- **What you need to do**: Reply with one number, the count of lines below that contain the string "toolbar".

Stored data:

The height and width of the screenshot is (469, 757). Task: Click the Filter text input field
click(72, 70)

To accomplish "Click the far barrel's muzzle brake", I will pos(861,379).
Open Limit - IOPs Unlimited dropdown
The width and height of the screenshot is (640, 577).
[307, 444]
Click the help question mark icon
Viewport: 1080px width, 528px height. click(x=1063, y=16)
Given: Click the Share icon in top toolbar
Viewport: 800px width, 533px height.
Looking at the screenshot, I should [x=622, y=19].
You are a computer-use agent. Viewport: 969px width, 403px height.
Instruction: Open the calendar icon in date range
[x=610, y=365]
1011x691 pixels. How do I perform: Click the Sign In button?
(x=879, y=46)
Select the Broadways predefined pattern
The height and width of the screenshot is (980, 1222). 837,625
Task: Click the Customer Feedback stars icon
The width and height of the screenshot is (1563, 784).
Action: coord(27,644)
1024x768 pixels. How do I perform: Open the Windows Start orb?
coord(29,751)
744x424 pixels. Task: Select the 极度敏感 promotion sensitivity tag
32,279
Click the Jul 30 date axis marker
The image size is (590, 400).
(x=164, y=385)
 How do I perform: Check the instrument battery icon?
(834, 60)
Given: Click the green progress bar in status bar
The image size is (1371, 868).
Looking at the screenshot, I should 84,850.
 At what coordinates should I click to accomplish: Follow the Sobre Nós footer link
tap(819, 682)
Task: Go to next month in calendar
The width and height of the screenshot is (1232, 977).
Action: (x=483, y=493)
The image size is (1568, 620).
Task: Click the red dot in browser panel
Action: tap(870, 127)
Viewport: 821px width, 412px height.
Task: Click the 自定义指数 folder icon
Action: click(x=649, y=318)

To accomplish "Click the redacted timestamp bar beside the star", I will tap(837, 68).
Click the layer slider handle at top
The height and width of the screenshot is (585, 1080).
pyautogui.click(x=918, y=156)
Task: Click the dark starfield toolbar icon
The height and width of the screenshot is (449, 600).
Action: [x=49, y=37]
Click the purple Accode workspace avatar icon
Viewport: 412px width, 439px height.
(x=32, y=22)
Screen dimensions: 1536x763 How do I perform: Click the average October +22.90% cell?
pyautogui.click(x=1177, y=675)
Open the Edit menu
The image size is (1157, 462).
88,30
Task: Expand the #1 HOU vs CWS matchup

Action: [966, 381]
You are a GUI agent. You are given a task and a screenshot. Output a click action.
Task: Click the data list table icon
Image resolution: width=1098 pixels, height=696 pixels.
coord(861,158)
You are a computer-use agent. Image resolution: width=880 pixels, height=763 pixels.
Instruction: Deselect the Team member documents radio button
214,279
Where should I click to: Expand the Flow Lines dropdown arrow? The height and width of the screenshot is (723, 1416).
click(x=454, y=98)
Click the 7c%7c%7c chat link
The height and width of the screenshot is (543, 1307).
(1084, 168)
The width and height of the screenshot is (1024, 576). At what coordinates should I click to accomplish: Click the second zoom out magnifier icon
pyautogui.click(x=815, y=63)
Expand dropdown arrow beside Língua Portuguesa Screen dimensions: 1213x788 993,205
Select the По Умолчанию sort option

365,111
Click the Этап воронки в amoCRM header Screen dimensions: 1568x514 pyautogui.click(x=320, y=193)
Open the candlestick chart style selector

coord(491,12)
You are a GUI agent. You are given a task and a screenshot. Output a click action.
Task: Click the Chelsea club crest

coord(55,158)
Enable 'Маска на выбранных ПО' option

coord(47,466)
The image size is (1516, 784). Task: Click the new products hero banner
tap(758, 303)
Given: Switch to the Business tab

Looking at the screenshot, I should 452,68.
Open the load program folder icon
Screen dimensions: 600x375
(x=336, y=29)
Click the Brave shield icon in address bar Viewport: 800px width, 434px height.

- **Solution to the exercise**: 2